Short task A :: Please format the rows as a numbered list, beginning at the line that contains "Legal Disclosure (1143, 79)" and running through the end of the rows, with blank lines and pictures left out.

>> START Reading text

Modified: head/sys/kern/kern_exec.c
==============================================================================
--- head/sys/kern/kern_exec.c	Mon Jun 27 21:50:30 2016	(r302234)
+++ head/sys/kern/kern_exec.c	Mon Jun 27 21:52:17 2016	(r302235)
@@ -832,7 +832,7 @@ interpret:
 	 * Notify others that we exec'd, and clear the P_INEXEC flag
 	 * as we're now a bona fide freshly-execed process.
 	 */
-	KNOTE_LOCKED(&p->p_klist, NOTE_EXEC);
+	KNOTE_LOCKED(p->p_klist, NOTE_EXEC);
 	p->p_flag &= ~P_INEXEC;
 
 	/* clear "fork but no exec" flag, as we _are_ execing */

Modified: head/sys/kern/kern_exit.c
==============================================================================
--- head/sys/kern/kern_exit.c	Mon Jun 27 21:50:30 2016	(r302234)
+++ head/sys/kern/kern_exit.c	Mon Jun 27 21:52:17 2016	(r302235)
@@ -512,7 +512,7 @@ exit1(struct thread *td, int rval, int s
 	/*
 	 * Notify interested parties of our demise.
 	 */
-	KNOTE_LOCKED(&p->p_klist, NOTE_EXIT);
+	KNOTE_LOCKED(p->p_klist, NOTE_EXIT);
 
 #ifdef KDTRACE_HOOKS
 	int reason = CLD_EXITED;
@@ -524,13 +524,6 @@ exit1(struct thread *td, int rval, int s
 #endif
 
 	/*
-	 * Just delete all entries in the p_klist. At this point we won't
-	 * report any more events, and there are nasty race conditions that
-	 * can beat us if we don't.
-	 */
-	knlist_clear(&p->p_klist, 1);
-
-	/*
 	 * If this is a process with a descriptor, we may not need to deliver
 	 * a signal to the parent.  proctree_lock is held over
 	 * procdesc_exit() to serialize concurrent calls to close() and
@@ -603,12 +596,6 @@ exit1(struct thread *td, int rval, int s
 	PROC_UNLOCK(p->p_pptr);
 
 	/*
-	 * Hopefully no one will try to deliver a signal to the process this
-	 * late in the game.
-	 */
-	knlist_destroy(&p->p_klist);
-
-	/*
 	 * Save our children's rusage information in our exit rusage.

>> END Reading text

Short task B :: Using the kernel diff, state yes or no for each statement and quote the words that decide it: (i) In kern_exit.c, a call to knlist_destroy was removed. (ii) In kern_exec.c, the KNOTE_LOCKED call passes NOTE_EXIT. (iii) A comment removed from kern_exit.c mentions race conditions.

>> START Data entries

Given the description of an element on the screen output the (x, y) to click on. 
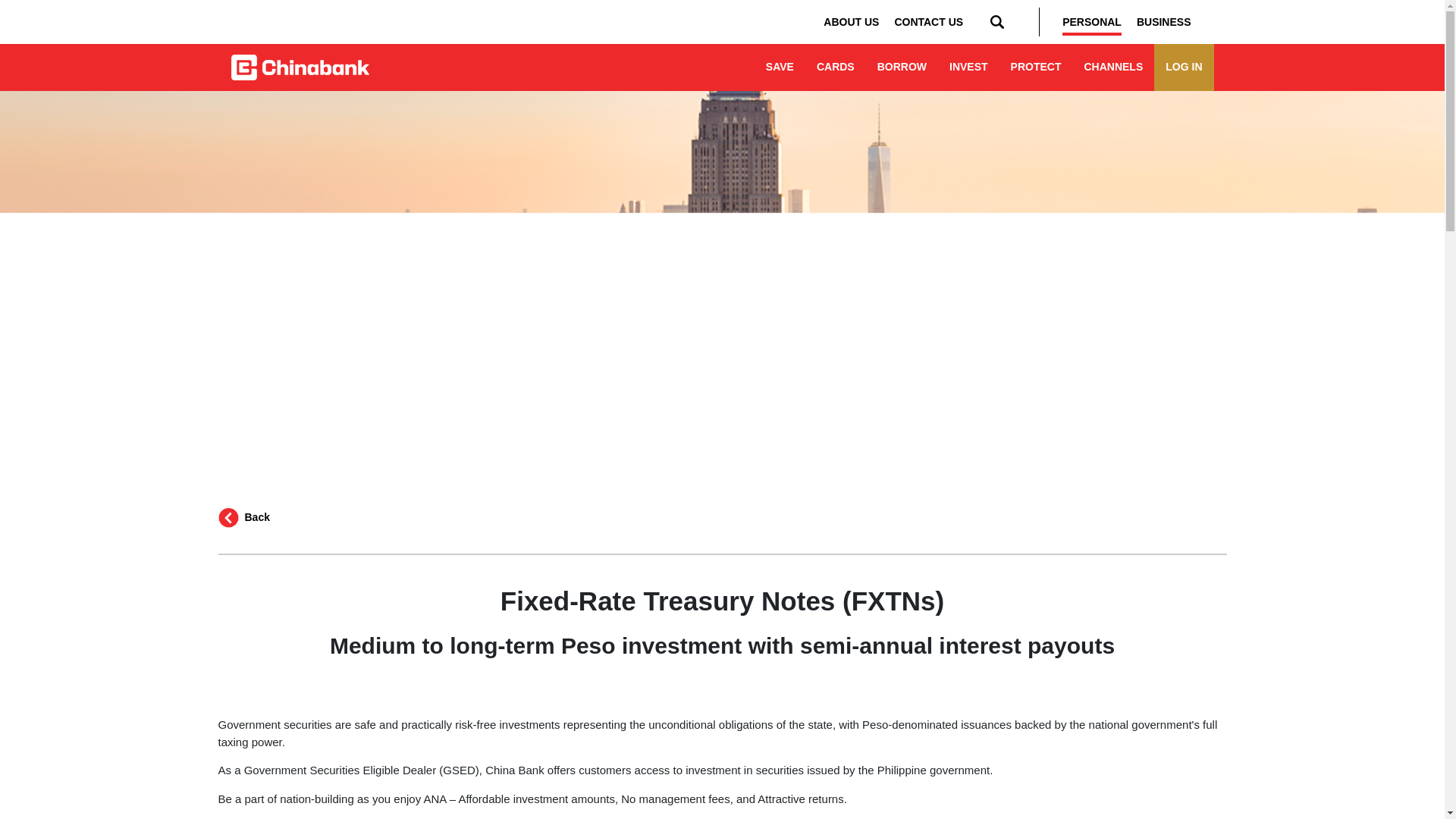
PROTECT (1035, 67)
SAVE (779, 67)
CARDS (835, 67)
CONTACT US (927, 22)
BORROW (901, 67)
ABOUT US (851, 22)
PERSONAL (1091, 22)
BUSINESS (1164, 22)
LOG IN (1183, 67)
INVEST (967, 67)
Given the description of an element on the screen output the (x, y) to click on. 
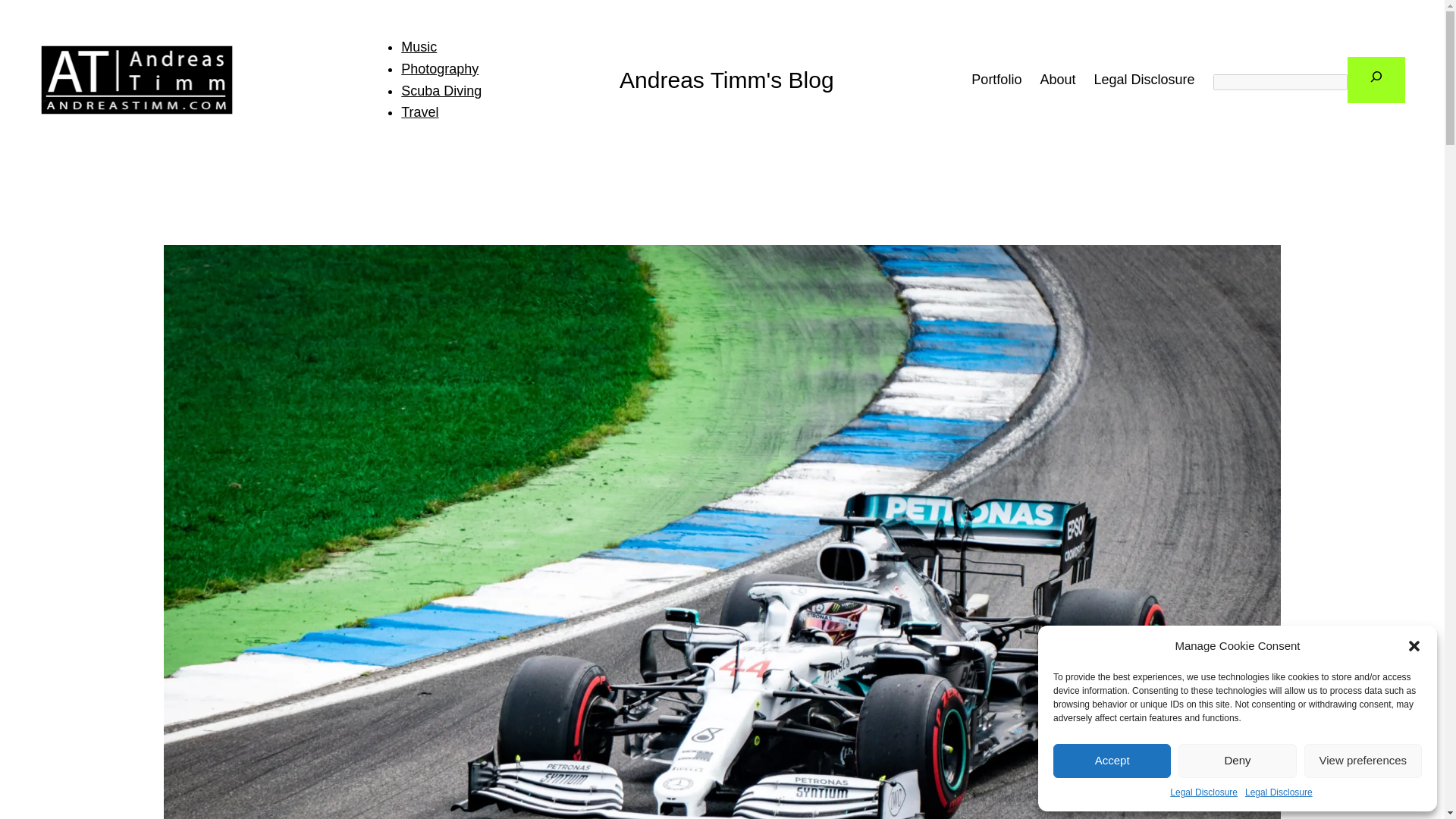
Legal Disclosure (1143, 79)
Scuba Diving (441, 90)
Music (418, 46)
About (1057, 79)
Photography (440, 68)
Portfolio (996, 79)
Deny (1236, 760)
Legal Disclosure (1203, 792)
Accept (1111, 760)
View preferences (1363, 760)
Given the description of an element on the screen output the (x, y) to click on. 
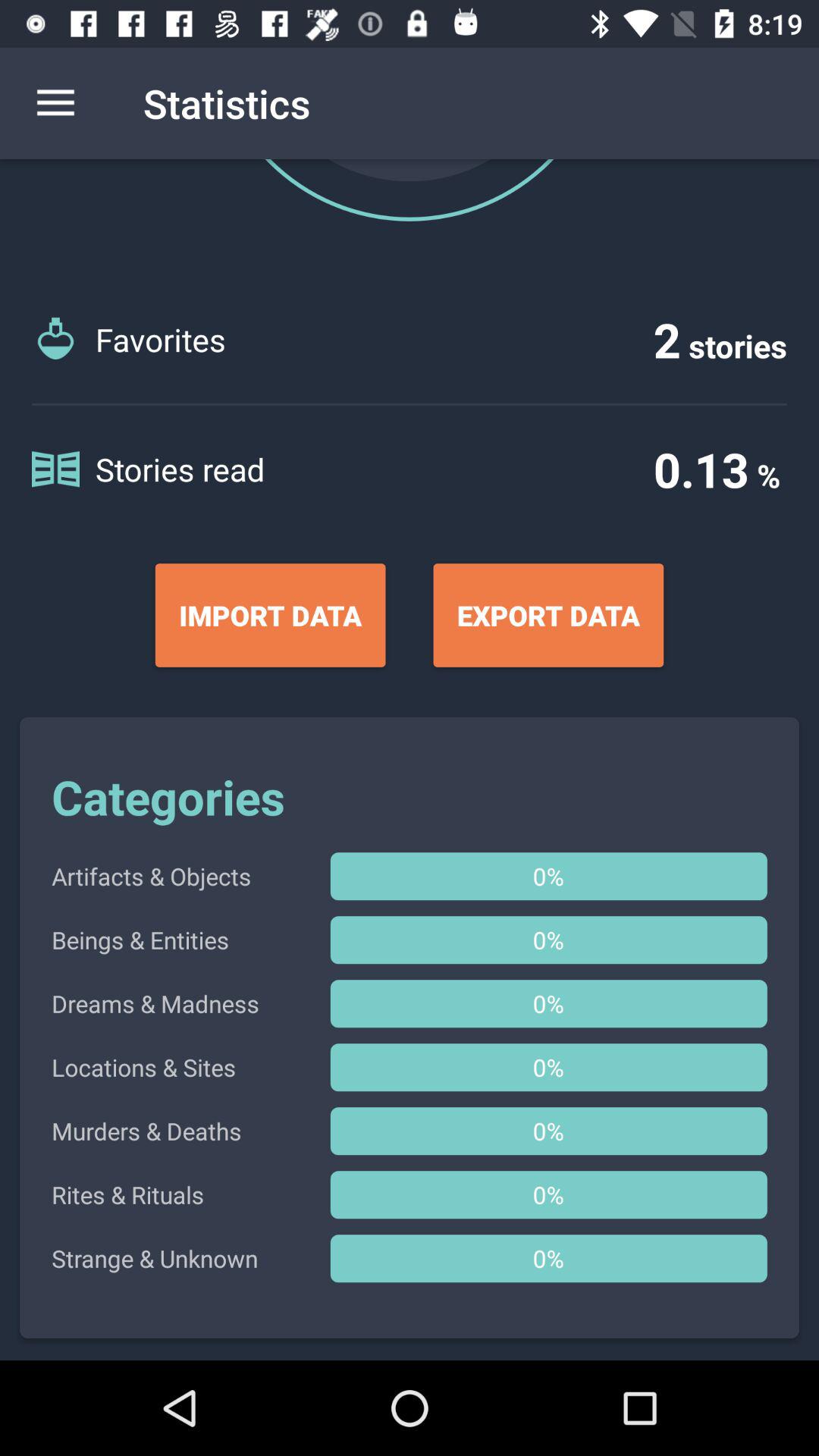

>> END Data entries

Written response A ::
1. Legal Disclosure (1143, 79)
2. Scuba Diving (441, 90)
3. Music (418, 46)
4. About (1057, 79)
5. Photography (440, 68)
6. Portfolio (996, 79)
7. Deny (1236, 760)
8. Legal Disclosure (1203, 792)
9. Accept (1111, 760)
10. View preferences (1363, 760)
11. Given the description of an element on the screen output the (x, y) to click on. 

Written response B ::
(i) Yes: "knlist_destroy(&p->p_klist);"
(ii) No: "KNOTE_LOCKED(p->p_klist, NOTE_EXEC);"
(iii) Yes: "there are nasty race conditions that"